• **Problem details**
After locating the line that holds "Instruction: Open the Правка menu", output it and all following lines word for word, stopping only at the end of the data.

• **Input data**
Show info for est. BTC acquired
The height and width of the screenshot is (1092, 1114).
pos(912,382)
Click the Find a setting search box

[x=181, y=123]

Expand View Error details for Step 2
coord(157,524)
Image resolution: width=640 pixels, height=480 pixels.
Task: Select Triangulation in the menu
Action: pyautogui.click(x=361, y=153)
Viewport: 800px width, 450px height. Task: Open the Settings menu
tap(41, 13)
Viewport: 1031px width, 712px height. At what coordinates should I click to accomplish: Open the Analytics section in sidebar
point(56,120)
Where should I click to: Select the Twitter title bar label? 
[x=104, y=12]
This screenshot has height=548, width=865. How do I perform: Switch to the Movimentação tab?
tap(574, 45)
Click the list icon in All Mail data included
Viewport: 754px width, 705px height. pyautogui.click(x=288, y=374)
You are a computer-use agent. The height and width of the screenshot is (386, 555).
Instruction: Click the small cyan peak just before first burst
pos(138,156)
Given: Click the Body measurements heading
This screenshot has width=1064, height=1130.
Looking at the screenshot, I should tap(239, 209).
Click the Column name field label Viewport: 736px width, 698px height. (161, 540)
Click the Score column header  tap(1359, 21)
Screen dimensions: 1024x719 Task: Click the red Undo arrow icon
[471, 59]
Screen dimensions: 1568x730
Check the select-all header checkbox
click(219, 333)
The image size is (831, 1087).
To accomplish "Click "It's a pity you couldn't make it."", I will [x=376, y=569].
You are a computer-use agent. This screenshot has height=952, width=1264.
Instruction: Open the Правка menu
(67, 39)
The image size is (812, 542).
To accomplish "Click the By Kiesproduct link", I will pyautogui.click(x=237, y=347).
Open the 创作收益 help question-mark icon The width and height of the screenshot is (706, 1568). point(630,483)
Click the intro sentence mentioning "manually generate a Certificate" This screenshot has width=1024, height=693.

• **Solution**
Instruction: Open the Правка menu
(67, 39)
The image size is (812, 542).
To accomplish "Click the By Kiesproduct link", I will pyautogui.click(x=237, y=347).
Open the 创作收益 help question-mark icon The width and height of the screenshot is (706, 1568). point(630,483)
Click the intro sentence mentioning "manually generate a Certificate" This screenshot has width=1024, height=693.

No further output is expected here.